We Need to Talk About Kevin

We Need to Talk About Kevin

2003 • 400 pages

Ratings60

Average rating4.1

15

What a book, what a book. The prose is amazing. To think that somebody can sit down and write like that! Every perfectly articulated thought about the anxiety of motherhood. A lot of Eva's thoughts were very relatable to me. That fear about the loss of identity (you just become Mother), the changing of your body so-much-so that not even that is yours anymore, taking the next step because you should just... do that? But why? To try and find purpose in your life but instead of taking responsibility for it, foist it onto the next person? Existence is a lot to ask of someone!

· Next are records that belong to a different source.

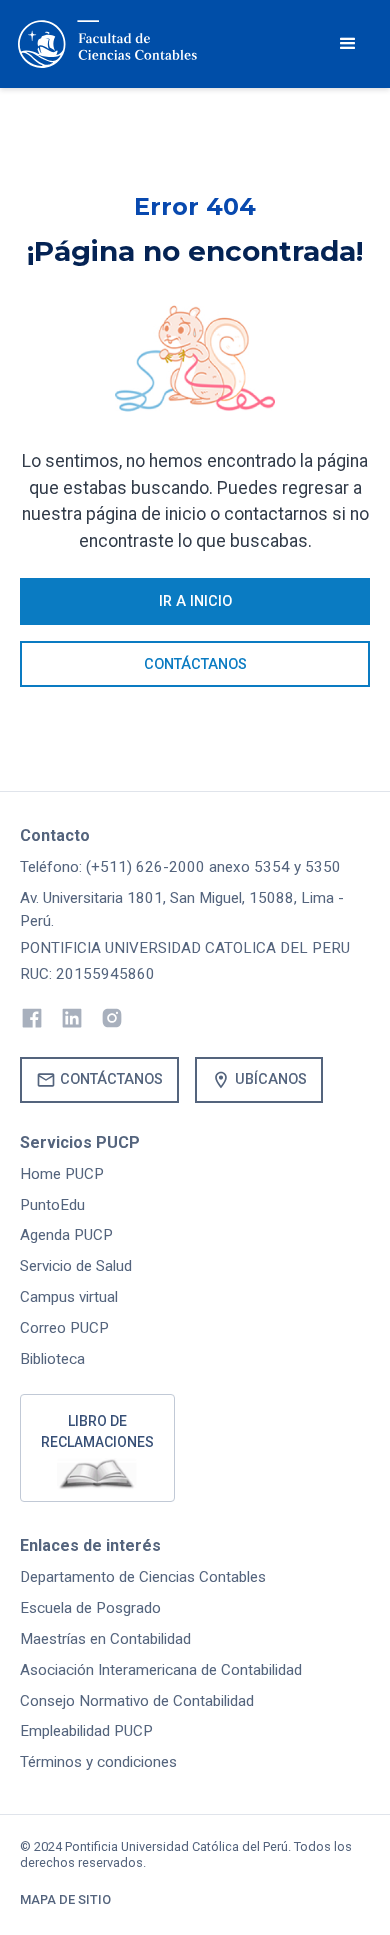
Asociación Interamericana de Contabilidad (161, 1670)
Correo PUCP (64, 1328)
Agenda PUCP (66, 1235)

My heavy handed analysis is that the father (who infuriated me to no end - but it's probably very hard to admit there's something wrong with your child, especially if your partner is so openly repulsed by them) is the American Dream, deluded by the image of family, and Eva, coming from a background where genocide is just part of family history, sees the reality of it. I don't think Shriver writers that neatly, though. She also paints Eva as a hoity-toity better-than-you Liberal, so we could take the stance that her cynicism and superior attitude led her to being a bad mother, and therefore resulted in Kevin's psychopathy. I don't think I lean firmly on either side.

Two moments I found really interesting were when Kevin was sick, and so totally vulnerable that he behaved like a 'normal' child, and when Eva starts to reveal her deeper thoughts about Celia not really amounting to much. I feel like both of those oppositional scenes were placed for us to question the Kevin vs. Eva question. Deep down Kevin wanted to be loved, and deep down Eva was incapable of selfless loving because she was too cynical.

Very interesting read with lots to think about.